ミランダ・ジュライのもうひとつの面白みは、昨日あげた短編など、たとえばイヴ・セジウィックのいわゆる「ホモソーシャルな欲望」の裏をかくような展開であるというところにもあるのだな、などと考えていたら、まさにこの「ホモ・ソーシャルな欲望」と大逆事件の影から漱石作品を読む高澤秀次『文学者たちの大逆事件と韓国併合』(平凡社新書、2010)第1章に四方田犬彦『「七人の侍」と現代』からの次のような引用を見出した。
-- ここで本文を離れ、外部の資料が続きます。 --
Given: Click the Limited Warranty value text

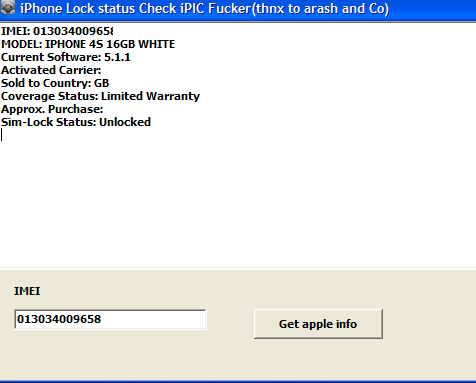Looking at the screenshot, I should pyautogui.click(x=150, y=96).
同性社会性が興味深いのは、断固として同性愛による肉体的接触を拒否するという点にある。その代わりに、親友の妹との結婚といった風に、男どうしで身内の女性を交換してより男どうしの絆を強固なものにする行為が奨励される。(高澤の著作では47ページ。四方田原文は未確認)

うむ。まさにミランダ・ジュライは親友(? 少なくともそうなりたがっているらしい人物)から妹を紹介されるという話だ。しかし、実はその妹が不在で……というのだから面白いのだ。
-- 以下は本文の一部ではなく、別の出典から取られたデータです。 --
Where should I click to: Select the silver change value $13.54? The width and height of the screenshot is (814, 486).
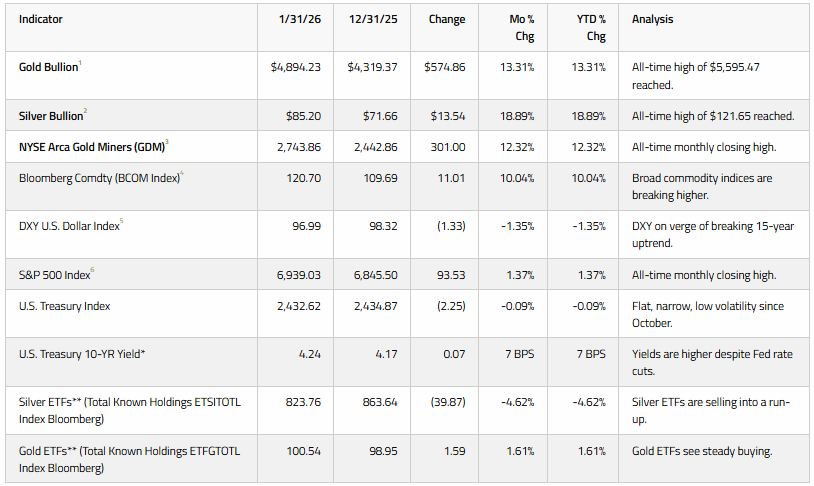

ところで、四方田のこの黒澤論は未読であった。また高澤を読んでいたのは昨日の書き込みとは無関係だったのだが、偶然、こうした漱石分析に出会ったという次第。時にこうした偶然の結びつきは生まれる。それが読書の楽しみ。

ところで、漱石といえば、ぼくは人並みに高校時代にいくつかの作品を読んだくらいで、たいして知らないし、高校時代に読んだものは、不思議な細部ばかり覚えている(たとえば外国作品なら人名とか。スタニスラス・グザヴィエ、サンセヴェリーナ侯爵夫人……等)という例に漏れず、彼についてもちょっとしたパッセージだけが思い返される。

向上心のないものは馬鹿だ。(『こころ』)
風が女を包んだ。女は風の中に立っていた。(『三四郎』)
女の涙に真実はない。すべてはギヤマン造りだ。(『行人』だったか『それから』だったか?)
意気地のない人ですね。(『三四郎』)

なるほど。これだけでも漱石が「ホモソーシャルな欲望」を描いていることが論証できそうだな、などと高澤に即して考えていたのだった。